Direktur Eksekutif ICJR, Anggara mengatakan, kasus tersebut menambah riwayat panjang penerapan Pasal 27 ayat (3) UU ITE yang memang bersumber pada pengaturan regulasi yang sangat buruk.
Kata Anggara, “kondisi ini membuka peluang kuat menjadikan penegakan hukum pidana sebagai alat pengekang kebebasan berekspresi.”
ICJR merekomendasikan agar ada upaya menghentikan dampak dari penerapan pasal karet UU ITE yang berpotensi menjadikan penegakan hukum pidana sebagai alat untuk mengekang kebebasan berekspresi harus segera dilakukan.
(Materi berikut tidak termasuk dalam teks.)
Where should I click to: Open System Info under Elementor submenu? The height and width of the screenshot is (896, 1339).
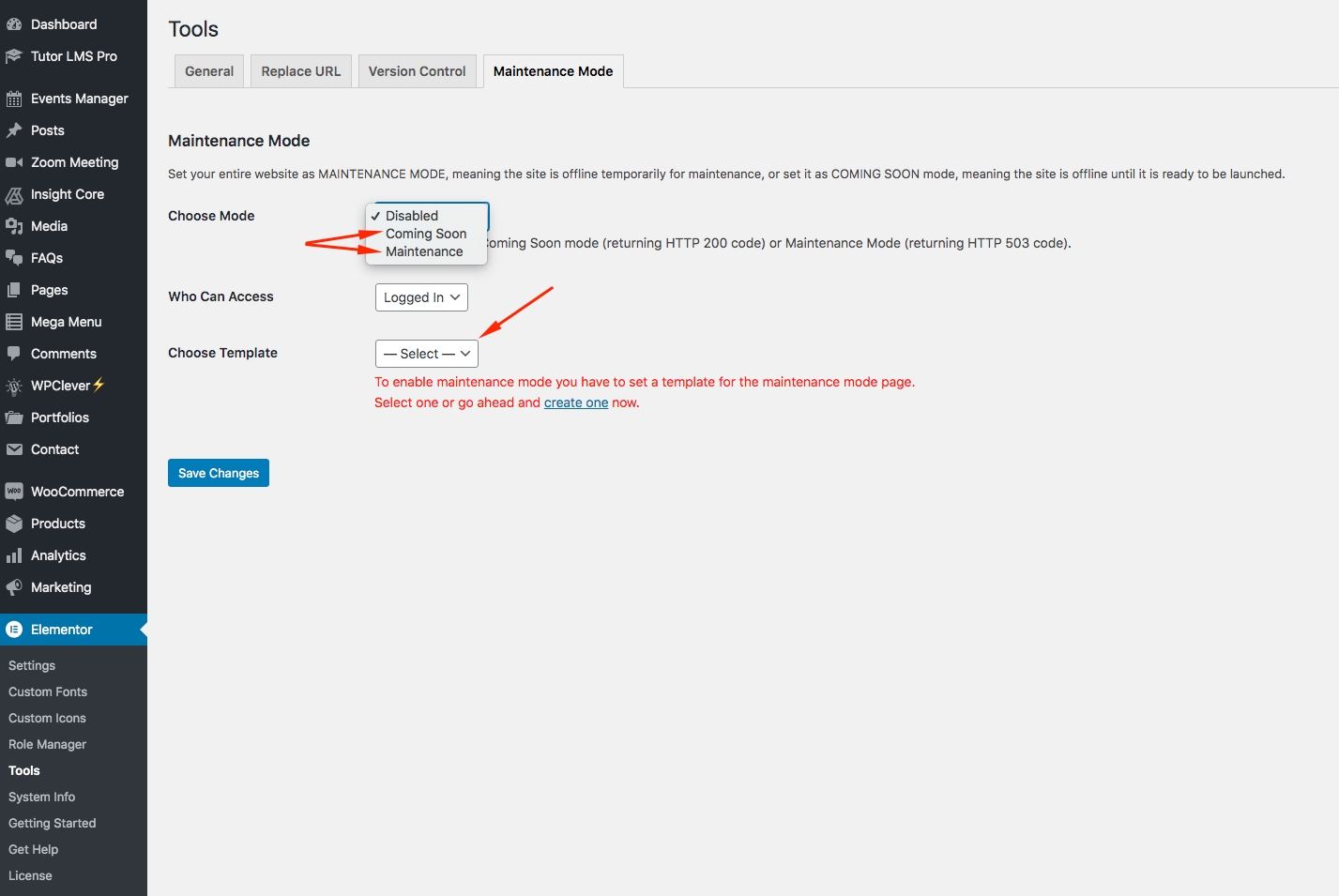[41, 797]
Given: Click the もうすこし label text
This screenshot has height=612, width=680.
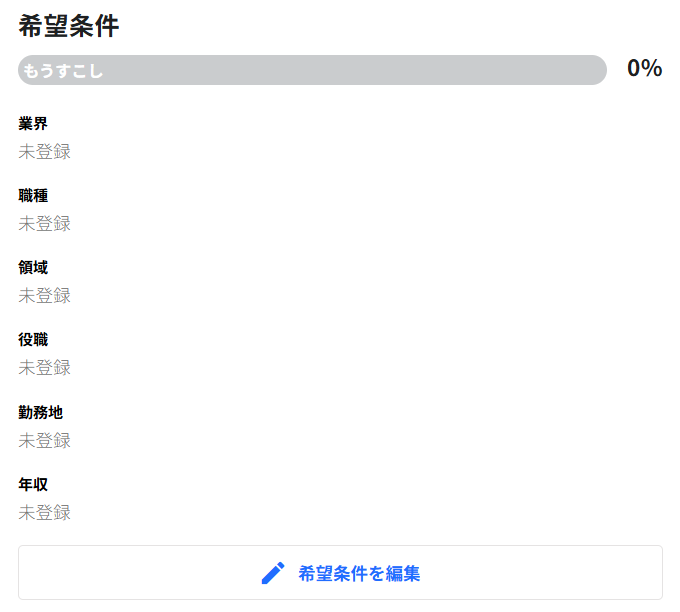Looking at the screenshot, I should tap(63, 71).
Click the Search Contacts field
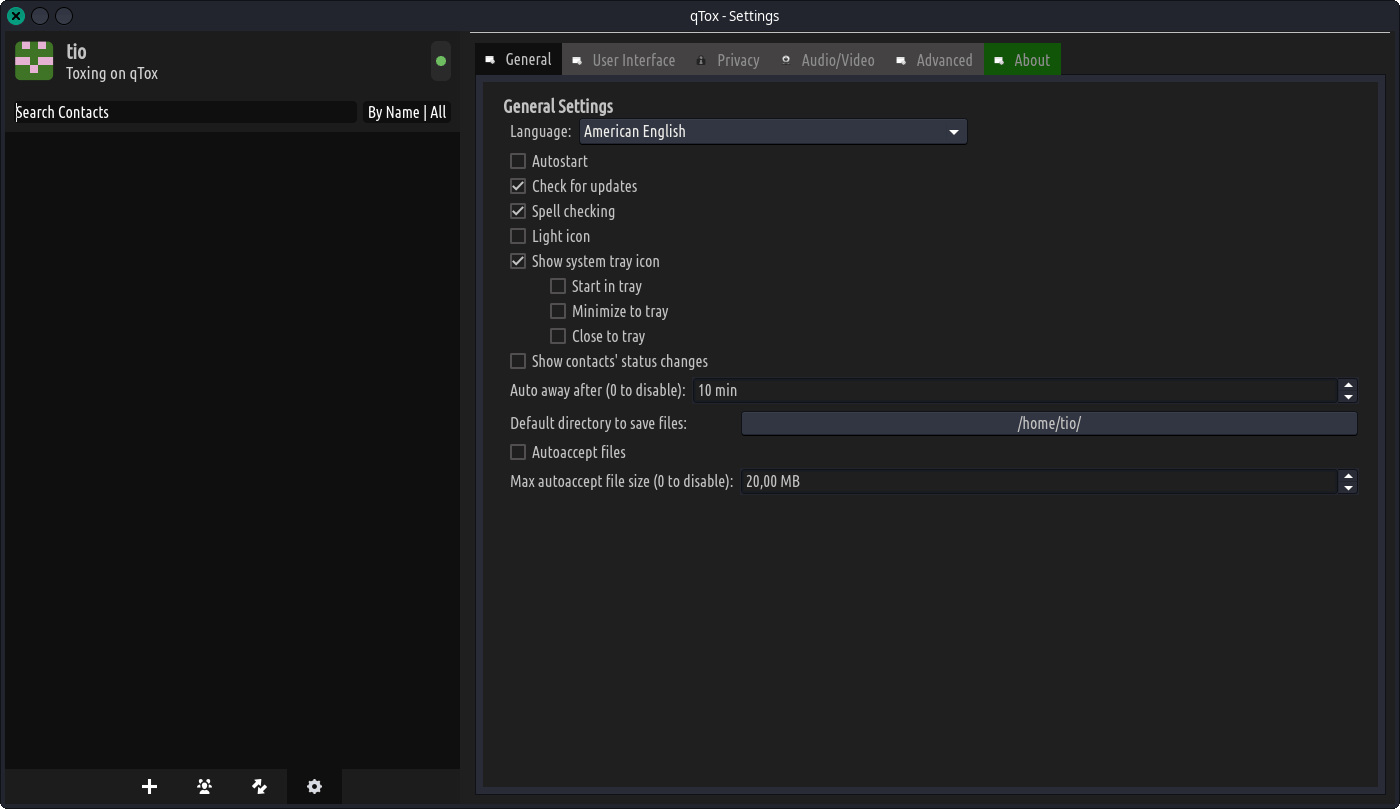1400x809 pixels. [185, 112]
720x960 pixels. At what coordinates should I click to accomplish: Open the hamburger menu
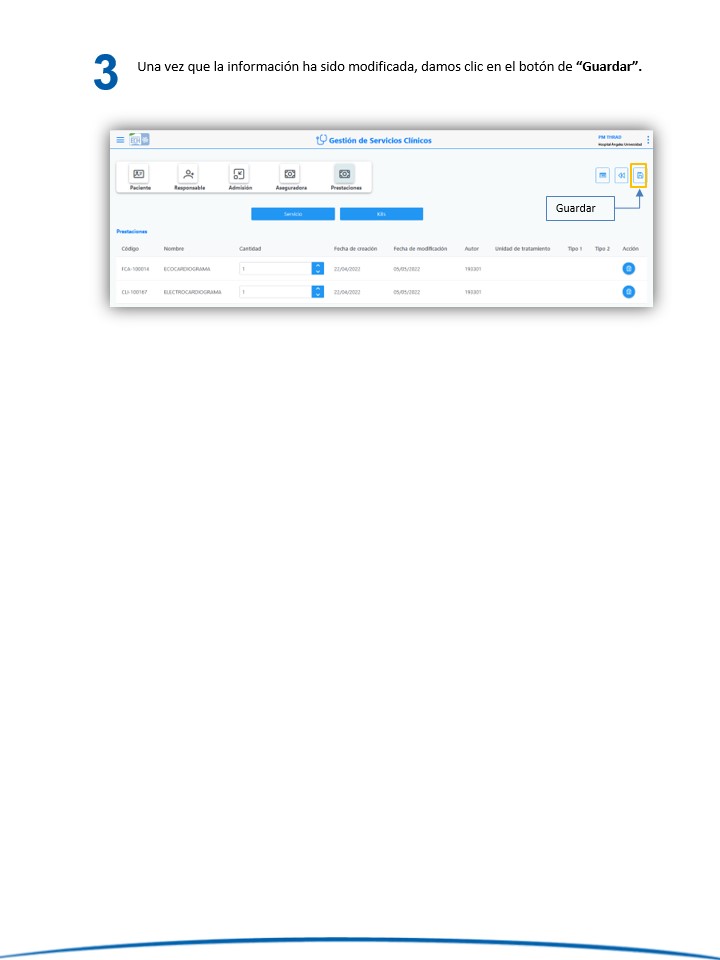120,140
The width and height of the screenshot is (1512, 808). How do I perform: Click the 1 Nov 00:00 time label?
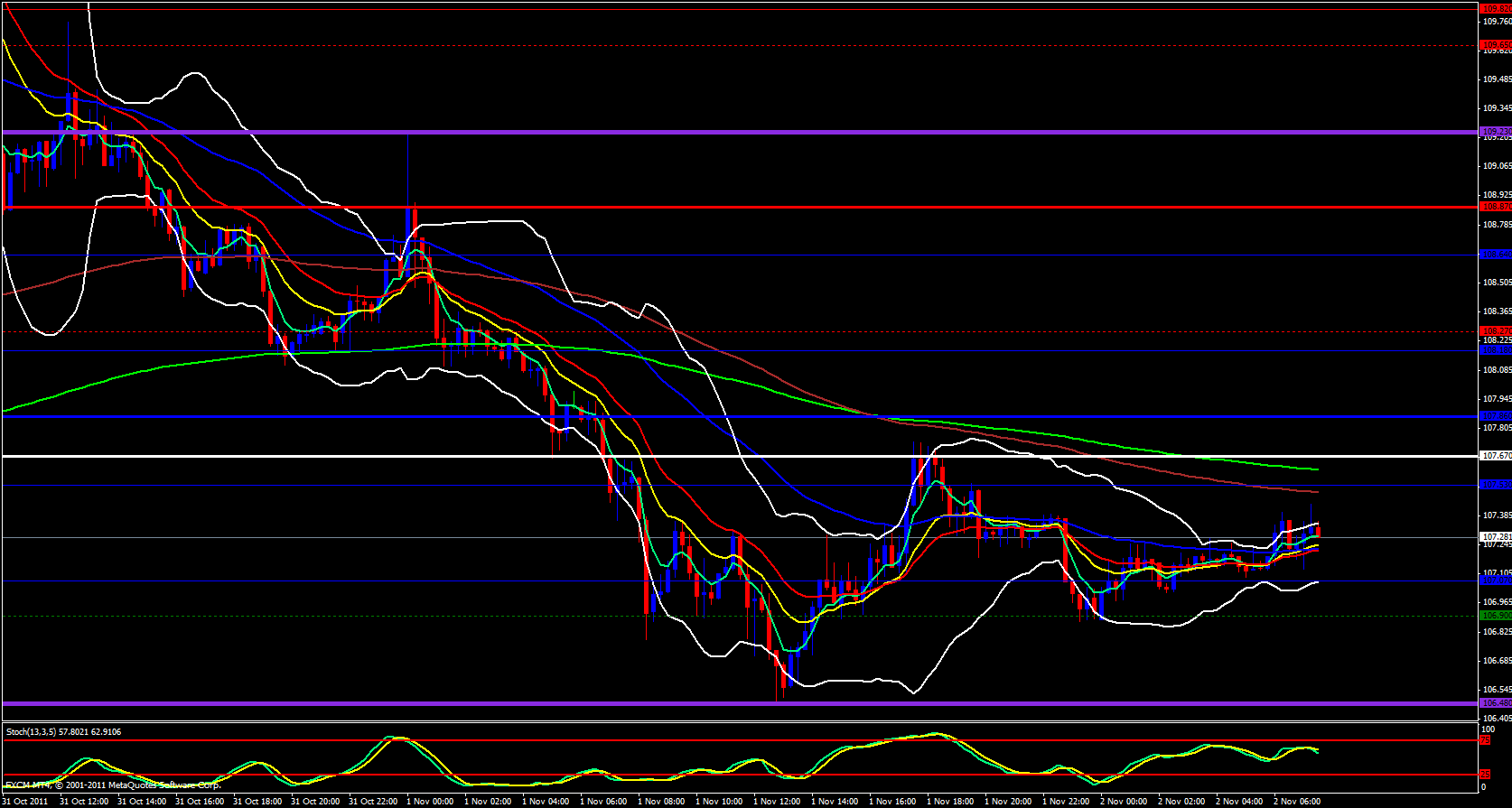(430, 801)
ICJR memandang penerapan Pasal 27 ayat (3) UU ITE dalam kasus yang menjerat Ahmad Dhani itu tidak selaras dengan prinsip-prinsip dasar hukum pidana dengan beberapa alasan.
Baca: Politisi Gerindra Ahmad Dhani Divonis 1 Tahun Penjara, Naik Banding
Alasan pertama, sebutnya, Pasal 27 ayat (3) UU ITE adalah delik aduan absolut yang menekankan pentingnya penyebutan nama korban dalam pernyataan yang dituduh sebagai ungkapan penghinaan. Hal tersebut ditemukan setidaknya pada tiga putusan pengadilan tingkat pertama yang mengandung pertimbangan cukup baik untuk dijadikan pembelajaran dalam menerapkan Pasal 27 ayat (3) UU ITE.
“Dalam putusan tersebut, penyebutan nama menjadi syarat mutlak, sebab pasal pencemaran nama baik ditujukan untuk menyerang martabat seseorang,” ujar Anggara, Rabu kemarin kutip INI-Net di Jakarta, Kamis (13/06/2019).
Kedua, penghinaan yang dimaksud Pasal 27 ayat (3) UU ITE adalah untuk ditujukan kepada subyek hukum yaitu orang perseorangan, bukan kelompok atau golongan. Namun, disebutkan, dalam kasus Ahmad Dhani dapat diketahui bahwa yang ditentukan sebagai sasaran penghinaan adalah sekelompok orang yakni ratusan orang anggota Koalisi Elemen Bela NKRI.
“Artinya, penerapan Pasal 27 ayat (3) UU ITE dalam kasus Ahmad Dhani ini tidak tepat,” terang Anggara.
Ketiga, Pasal 27 ayat (3) UU ITE harus dilekatkan hanya pada Pasal 310 jo 311 KUHP tentang Pencemaran nama baik dan fitnah. Pada pasal 310 jo 311 KUHP, penghinaan harus berbentuk tuduhan. Ahmad Dhani dipidana karena melontarkan kata kata idiot.
Anggara menilai, kata idiot bukan merupakan tuduhan tapi penghinaan ringan, penghinaan ringan sendiri diatur dalam pasal 315 KUHP yang bukan merupakan bagian dari delik pasal 27 ayat (3) UU ITE.
“Sehingga pada Ahmad Dhani, pasal 27 ayat (3) UU ITE juncto Pasal 310 juncto 311 KUHP tidak bias diterapkan,” jelasnya.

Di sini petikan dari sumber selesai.